Situasi ini membuat Agustina prihatin. Ia lantas meluangkan waktunya mengunjungi anak-anak tersebut di rumahnya, hanya untuk sekedar mengobrol dan menghibur mereka. Kepedulian ini membawanya bertemu dengan YPK Donders saat lembaga ini melakukan kajian cepat tentang situasi anak-anak buruh migran pada Juni 2015. Bersama dengan empat kader lainnya, Agustina menerima pelatihan mengenai hak anak, pola pengasuhan yang layak, kepemimpinan, dan pengorgnisasian. Mereka juga melakukan pendataan dan memfasilitasi data kependudukan.

“Mereka selama ini memang belum mendapatkan pelayanan. Kami para kader berupaya memenuhi hak-hak mereka,” ujar Agustina.

“Bintang Perubahan” begitulah sebutan untuk Agustina dan kader lainnya yang mendatangi dan mengajak diskusi semua pihak untuk bekerja sama dan peduli terhadap nasib anak-anak pekerja migran. Pihak-pihak yang bekerja sama ini termasuk orang tua asuh, tokoh adat dan tokoh masyarakat, juga aparat pemerintah desa. Kerja sama berbagai pihak membuahkan hasil. Sejumlah 80 Kartu Keluarga, 100 Akta Kelahiran, 10 Kartu Indonesia Sehat, dan Kartu Indonesia Pintar yang diajukan oleh para kader akhirnya dikeluarkan.

Pertemuan multipihak juga melahirkan gagasan bersama untuk menyediakan fasilitas bertemu dan belajar bagi anak-anak pekerja migran yang mereka sebut sebagai Umma Pande. Umma berarti rumah dan Pande berarti pintar atau cerdas. Rumah yang dibangun dengan gotong royong dengan sumbangan masyarakat ini berbentuk seperti rumah adat Sumba. Umma Pande telah menjadi ruang aman dan nyaman bagi anak-anak. “Saya mengajar anak-anak [pekerja migran] untuk belajar percaya diri, wawancara, pidato, puisi, menyanyi, dan menari. Itulah ajaran saya selama ini,” cerita Agustina.

Kini, setiap jam 3 hingga 5 sore, Umma Pande selalu ramai dengan canda dan tawa anak-anak, termasuk Armiati.

Tidak berhenti di situ, Umma Pande juga memicu lahirnya gagasan untuk mendirikan fasilitas Pendidikan Anak Usia Dini (PAUD) Peduli pada April 2018 sebagai jawaban atas kondisi banyaknya anak-anak usia 2 hingga 4 tahun yang belum bisa belajar.

Kiprah Agustina Lingu Lango membuatnya terpilih menjadi satu dari ribuan Pandu Inklusi Nusantara (PINTAR), kader-kader organik yang sejatinya hadir dan dibutuhkan untuk menjawab permasalahan dalam masyarakat ketika negara abai terhadap warganya dari kelompok marginal yang kadang terlupakan.

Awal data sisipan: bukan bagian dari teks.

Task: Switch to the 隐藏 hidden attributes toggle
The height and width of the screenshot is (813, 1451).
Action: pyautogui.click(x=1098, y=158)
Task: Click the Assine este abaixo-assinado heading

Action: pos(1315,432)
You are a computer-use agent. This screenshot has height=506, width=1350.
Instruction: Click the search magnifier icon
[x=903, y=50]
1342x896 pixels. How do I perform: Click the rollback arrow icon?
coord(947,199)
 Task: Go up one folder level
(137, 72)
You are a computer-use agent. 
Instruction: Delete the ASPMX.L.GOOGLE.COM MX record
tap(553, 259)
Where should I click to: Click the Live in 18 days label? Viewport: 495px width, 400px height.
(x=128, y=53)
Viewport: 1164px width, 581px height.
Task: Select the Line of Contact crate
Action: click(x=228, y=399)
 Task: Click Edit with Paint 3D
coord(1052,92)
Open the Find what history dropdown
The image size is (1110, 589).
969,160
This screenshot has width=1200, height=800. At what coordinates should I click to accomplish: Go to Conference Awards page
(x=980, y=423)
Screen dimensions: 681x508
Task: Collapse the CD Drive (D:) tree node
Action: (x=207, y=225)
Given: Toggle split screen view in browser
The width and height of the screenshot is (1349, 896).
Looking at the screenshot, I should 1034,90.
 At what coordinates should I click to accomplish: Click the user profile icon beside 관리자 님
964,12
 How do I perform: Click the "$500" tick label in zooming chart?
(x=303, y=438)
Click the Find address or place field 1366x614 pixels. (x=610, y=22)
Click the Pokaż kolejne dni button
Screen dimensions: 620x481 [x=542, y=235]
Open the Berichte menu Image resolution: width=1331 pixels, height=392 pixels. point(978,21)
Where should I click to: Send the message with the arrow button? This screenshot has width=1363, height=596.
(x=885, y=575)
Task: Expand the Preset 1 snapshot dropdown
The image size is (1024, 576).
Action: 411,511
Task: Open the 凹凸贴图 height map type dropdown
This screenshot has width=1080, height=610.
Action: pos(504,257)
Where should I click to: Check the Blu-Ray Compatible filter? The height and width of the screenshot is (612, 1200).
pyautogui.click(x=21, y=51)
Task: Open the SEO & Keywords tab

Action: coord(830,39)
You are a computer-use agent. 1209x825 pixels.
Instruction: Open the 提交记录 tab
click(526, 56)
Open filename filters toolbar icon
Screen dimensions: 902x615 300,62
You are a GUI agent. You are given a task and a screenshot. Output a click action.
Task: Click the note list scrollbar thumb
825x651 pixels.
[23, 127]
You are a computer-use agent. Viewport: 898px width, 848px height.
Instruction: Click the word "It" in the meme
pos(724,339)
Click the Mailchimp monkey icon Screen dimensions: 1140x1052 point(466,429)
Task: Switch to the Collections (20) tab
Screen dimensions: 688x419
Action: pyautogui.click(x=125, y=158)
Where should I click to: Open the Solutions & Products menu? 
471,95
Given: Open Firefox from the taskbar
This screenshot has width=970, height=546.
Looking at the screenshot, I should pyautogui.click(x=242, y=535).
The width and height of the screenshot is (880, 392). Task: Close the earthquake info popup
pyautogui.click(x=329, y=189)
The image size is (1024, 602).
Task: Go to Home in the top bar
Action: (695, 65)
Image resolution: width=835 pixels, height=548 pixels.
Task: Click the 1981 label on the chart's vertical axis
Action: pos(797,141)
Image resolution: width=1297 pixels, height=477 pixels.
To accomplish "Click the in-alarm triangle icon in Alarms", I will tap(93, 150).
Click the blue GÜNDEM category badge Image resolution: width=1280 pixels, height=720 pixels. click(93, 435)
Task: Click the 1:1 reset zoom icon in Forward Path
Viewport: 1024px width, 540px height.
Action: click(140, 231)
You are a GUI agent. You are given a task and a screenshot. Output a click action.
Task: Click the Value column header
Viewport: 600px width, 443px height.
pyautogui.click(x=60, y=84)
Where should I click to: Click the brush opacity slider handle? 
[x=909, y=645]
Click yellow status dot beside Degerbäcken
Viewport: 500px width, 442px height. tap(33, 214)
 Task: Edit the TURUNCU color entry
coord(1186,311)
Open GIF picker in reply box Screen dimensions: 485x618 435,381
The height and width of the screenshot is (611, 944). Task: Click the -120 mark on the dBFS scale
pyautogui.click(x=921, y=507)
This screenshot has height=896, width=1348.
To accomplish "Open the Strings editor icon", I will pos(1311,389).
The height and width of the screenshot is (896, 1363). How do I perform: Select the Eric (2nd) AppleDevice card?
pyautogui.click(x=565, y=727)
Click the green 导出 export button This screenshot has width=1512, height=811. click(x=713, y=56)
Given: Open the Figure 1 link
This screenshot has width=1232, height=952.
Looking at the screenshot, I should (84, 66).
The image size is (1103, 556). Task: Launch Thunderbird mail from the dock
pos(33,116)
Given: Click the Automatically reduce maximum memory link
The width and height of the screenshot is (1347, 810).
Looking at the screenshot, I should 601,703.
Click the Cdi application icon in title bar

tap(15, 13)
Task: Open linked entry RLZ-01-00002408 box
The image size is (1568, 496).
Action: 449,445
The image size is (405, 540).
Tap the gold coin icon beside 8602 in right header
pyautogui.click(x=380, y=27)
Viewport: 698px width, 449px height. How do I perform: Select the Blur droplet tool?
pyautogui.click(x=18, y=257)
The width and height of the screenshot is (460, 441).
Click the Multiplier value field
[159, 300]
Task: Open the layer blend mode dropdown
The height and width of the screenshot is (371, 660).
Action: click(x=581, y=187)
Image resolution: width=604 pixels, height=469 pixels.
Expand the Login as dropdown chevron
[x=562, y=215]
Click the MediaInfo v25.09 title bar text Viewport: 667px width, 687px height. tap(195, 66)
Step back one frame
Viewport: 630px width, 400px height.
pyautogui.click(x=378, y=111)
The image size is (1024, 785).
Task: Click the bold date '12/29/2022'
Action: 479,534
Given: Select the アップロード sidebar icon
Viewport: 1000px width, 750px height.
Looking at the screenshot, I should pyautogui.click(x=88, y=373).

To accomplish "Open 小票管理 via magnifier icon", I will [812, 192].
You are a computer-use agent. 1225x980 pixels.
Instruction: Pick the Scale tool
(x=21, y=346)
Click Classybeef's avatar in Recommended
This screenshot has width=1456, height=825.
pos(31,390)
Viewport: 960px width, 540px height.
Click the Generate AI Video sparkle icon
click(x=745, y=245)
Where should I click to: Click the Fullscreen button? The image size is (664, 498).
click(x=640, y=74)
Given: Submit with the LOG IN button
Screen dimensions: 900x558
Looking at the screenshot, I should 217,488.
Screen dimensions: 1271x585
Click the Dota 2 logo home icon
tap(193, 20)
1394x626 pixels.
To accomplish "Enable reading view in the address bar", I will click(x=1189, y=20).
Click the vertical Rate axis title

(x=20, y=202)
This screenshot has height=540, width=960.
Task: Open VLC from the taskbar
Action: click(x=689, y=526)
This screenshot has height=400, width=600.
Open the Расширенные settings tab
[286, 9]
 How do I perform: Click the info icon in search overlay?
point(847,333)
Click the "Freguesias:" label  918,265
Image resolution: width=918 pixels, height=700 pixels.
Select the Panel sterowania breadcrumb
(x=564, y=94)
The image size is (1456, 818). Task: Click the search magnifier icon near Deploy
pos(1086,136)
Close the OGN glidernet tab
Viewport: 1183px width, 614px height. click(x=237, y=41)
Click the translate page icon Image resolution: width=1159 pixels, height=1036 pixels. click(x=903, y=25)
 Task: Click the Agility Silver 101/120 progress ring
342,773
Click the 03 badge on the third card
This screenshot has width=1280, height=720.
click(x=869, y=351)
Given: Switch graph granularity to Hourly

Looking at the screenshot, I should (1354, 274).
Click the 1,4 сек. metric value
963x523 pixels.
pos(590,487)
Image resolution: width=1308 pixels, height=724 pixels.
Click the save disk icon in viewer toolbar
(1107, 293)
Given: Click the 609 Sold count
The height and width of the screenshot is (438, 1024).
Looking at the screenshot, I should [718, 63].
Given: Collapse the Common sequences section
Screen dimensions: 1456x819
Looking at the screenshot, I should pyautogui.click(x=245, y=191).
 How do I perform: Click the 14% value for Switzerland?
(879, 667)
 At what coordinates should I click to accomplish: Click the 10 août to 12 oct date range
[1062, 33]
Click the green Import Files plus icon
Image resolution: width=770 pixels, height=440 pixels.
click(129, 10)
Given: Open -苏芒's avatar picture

Sesuai dengan sebutannya, bintang perubahan, semoga anak-anak dari pekerja migran mendapatkan cahaya terang dari para bintang untuk terus merajut masa depan.


Agustina adalah salah satu kader organik Program Peduli yang disebut dengan Pandu Inklusi Nusantara (PINTAR). Pada November 2018, Jamaludin mendapatkan apresiasi dari Program Peduli dalam acara Malam Apresiasi PINTAR di Yogyakarta.